◆ **REQUEST**
Decide whether each statement below agrees with the VC profiles. Answer yes or no for each, quoting the deciding words from the profiles. (a) William Short worked on the cranes at the Bolckow and Vaughan steelworks. (b) William McNally was awarded the VC at Passchendaele. (c) John Youll worked as a miner.

◆ **PAGE TEXT**
begin
Sergeant William McNally of Murton

Sergeant William McNally of Murton

Green Howards
Born: Murton, County Durham
Awarded VC: October 27, 1918, at Piave River, Italy
Age: 23

A miner, McNally won a Military Medal for bravery on the Somme in 1916 and was awarded a bar for it in 1917 at Passchendaele. In 1918, in Italy, his company was held up by an enemy machine gun post, so he rushed it single-handedly, killing the gunners and capturing the gun. He repeated the feat two days later at the Monticano River and, when his company came under heavy counterattack, he coolly led his men so that they inflicted heavy casualties on the enemy.

Pte William Short

William Short

Private William Short

Green Howards
Born: Eston, and lived in Grangetown
Posthumously awarded VC: August 10, 1916, at Pozieres, France
Age: 31

Short worked on the cranes in the Bolckow and Vaughan steelworks until he joined up at the start of the war. In an advance near Contalmaison, he was “bombing the enemy with great gallantry” until his foot was badly wounded. He refused to fall back as directed, but then his leg was shattered by another shell. Unable to walk, he lay in the trench using his skill and experience as a bomber to adjust the detonators and pins in Mills bombs for his colleagues to deploy until he died of his injuries.

2nd Lt John Youll

2nd Lt John Youll

2nd Lt John Youll

Northumberland Fusiliers
Born: Thornley, County Durham
Awarded VC: June 15, 1918, at Assiago, Italy
Age: 21

An electrician in his home village’s colliery, Youll’s patrol came under heavy fire. He sent his men to safety, but stayed himself to observe the enemy’s position. He joined up with another company whose officer had been killed, and took charge. When they came under machine-gun fire, he stormed the post, killing the enemy and capturing the gun. He then held off three counterattacks. The Italians also awarded him their Silver Medal for Valour, but four-and-a-half months later he was killed in action at Veneto.
end
◆ **STORED DATA**
begin
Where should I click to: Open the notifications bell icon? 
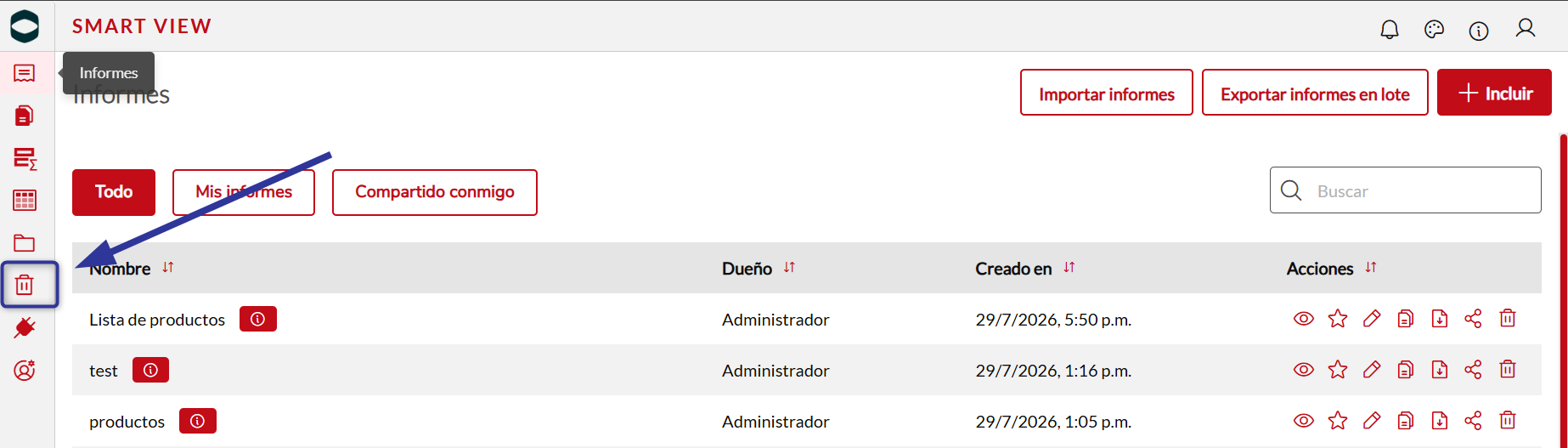click(1390, 30)
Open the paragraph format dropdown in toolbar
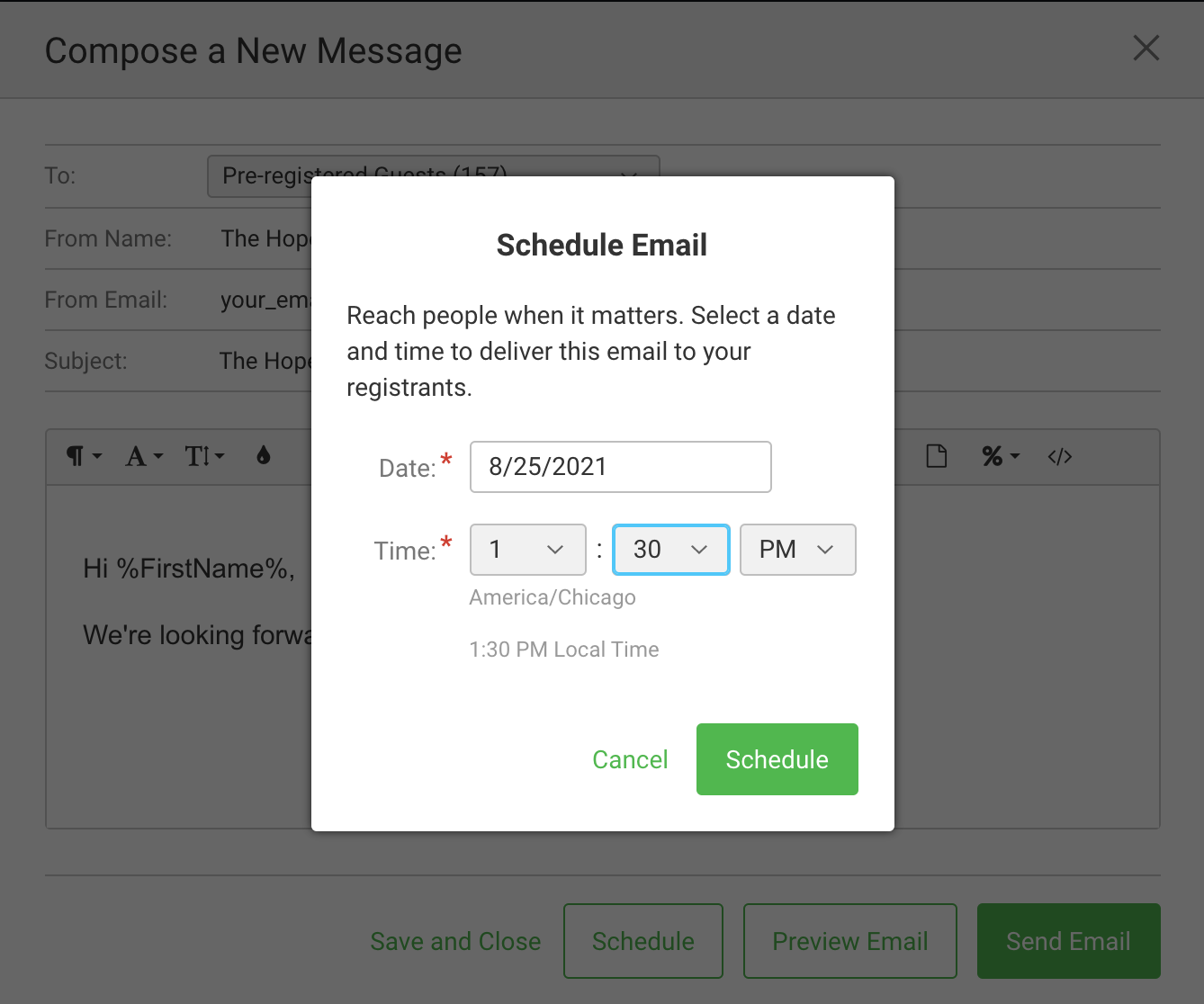The image size is (1204, 1004). coord(84,457)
end
◆ **WRITTEN ANSWER**
(a) Yes: "Short worked on the cranes in the Bolckow and Vaughan steelworks"
(b) No: "Awarded VC: October 27, 1918, at Piave River, Italy"
(c) No: "An electrician in his home village’s colliery"